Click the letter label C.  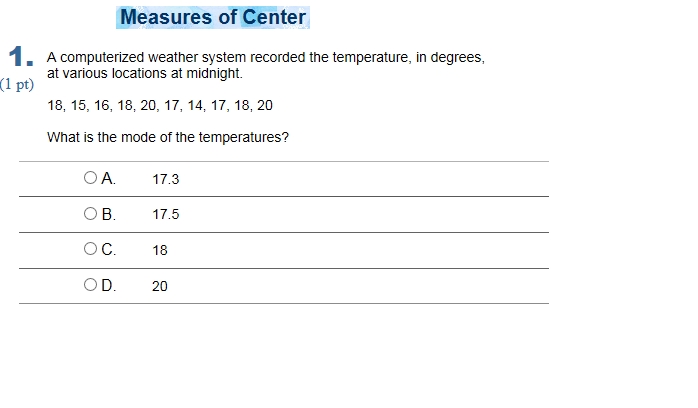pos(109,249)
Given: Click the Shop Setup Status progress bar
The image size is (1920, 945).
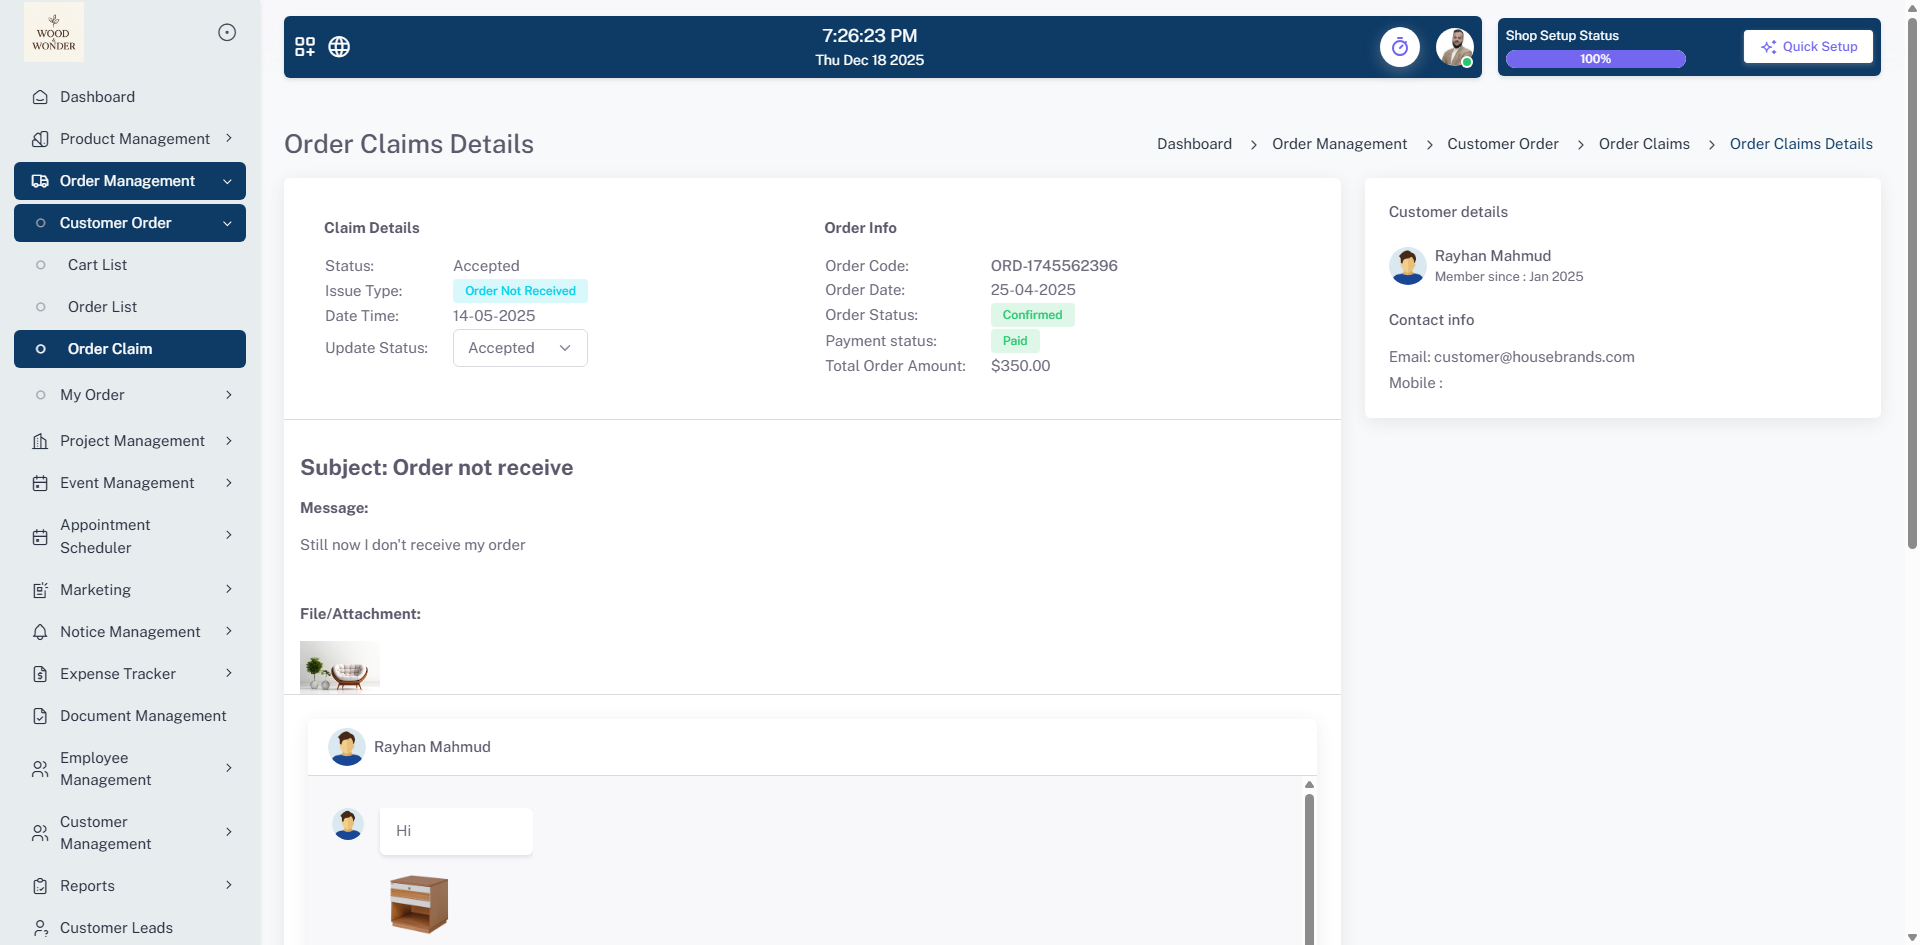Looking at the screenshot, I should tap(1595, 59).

...

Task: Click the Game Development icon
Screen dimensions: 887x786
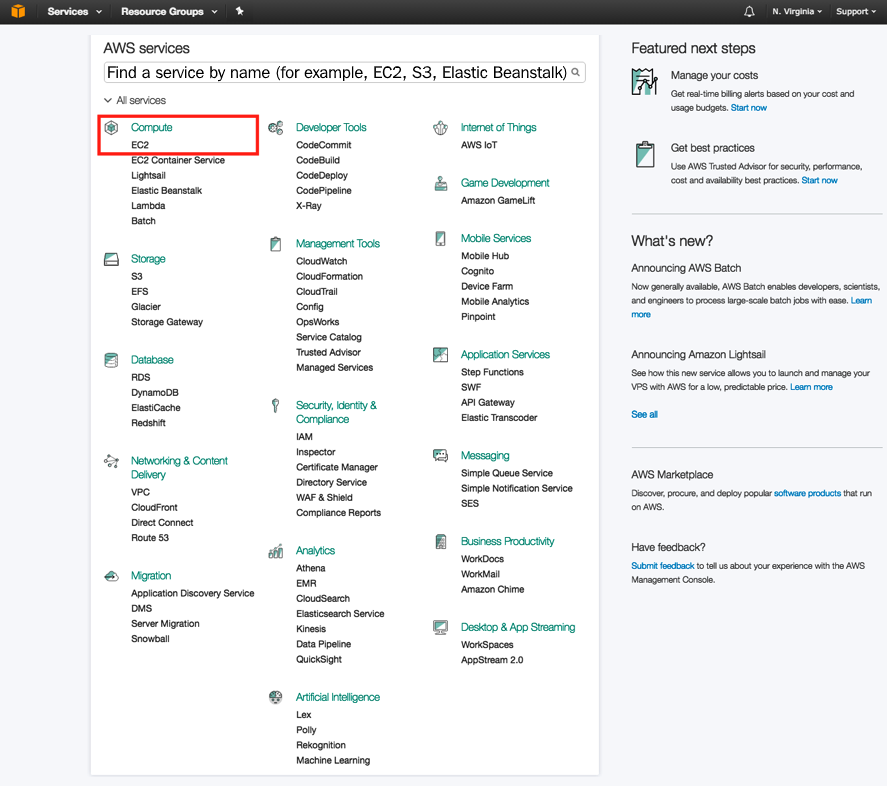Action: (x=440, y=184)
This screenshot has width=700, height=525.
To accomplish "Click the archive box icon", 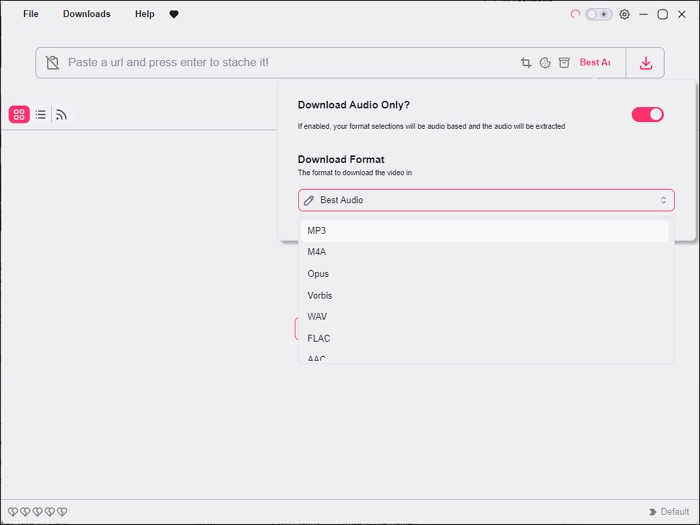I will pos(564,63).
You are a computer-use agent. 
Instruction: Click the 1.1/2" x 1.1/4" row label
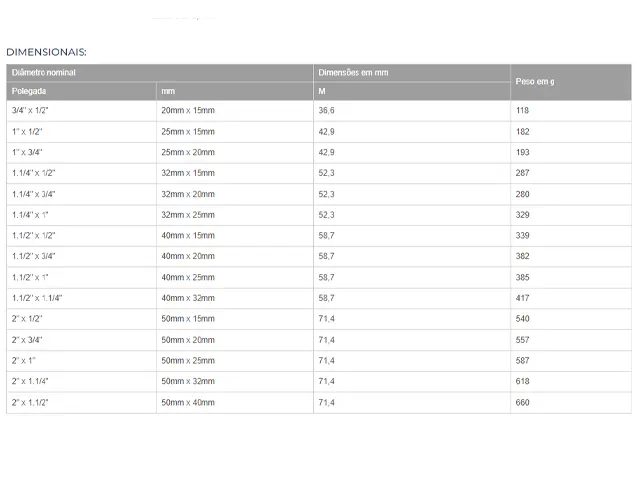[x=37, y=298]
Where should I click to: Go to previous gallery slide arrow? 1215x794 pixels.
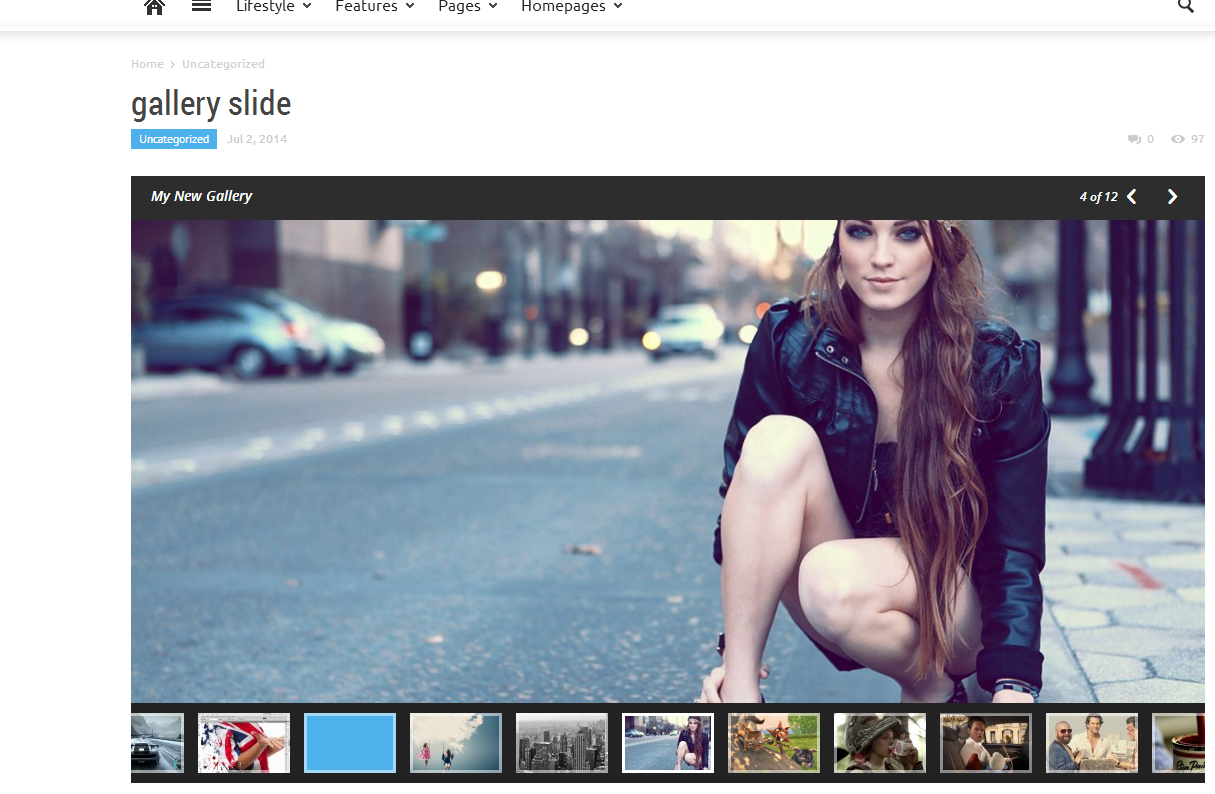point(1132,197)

| WORK TO DO |
Reproduce the records from the line containing "You are a computer-use agent." through the line containing "point(1132,197)", including both of those lines, and omit the pictures.

| TASK OUTPUT |
You are a computer-use agent. 
Instruction: Click the 1.1/2" x 1.1/4" row label
[x=37, y=298]
Where should I click to: Go to previous gallery slide arrow? 1215x794 pixels.
point(1132,197)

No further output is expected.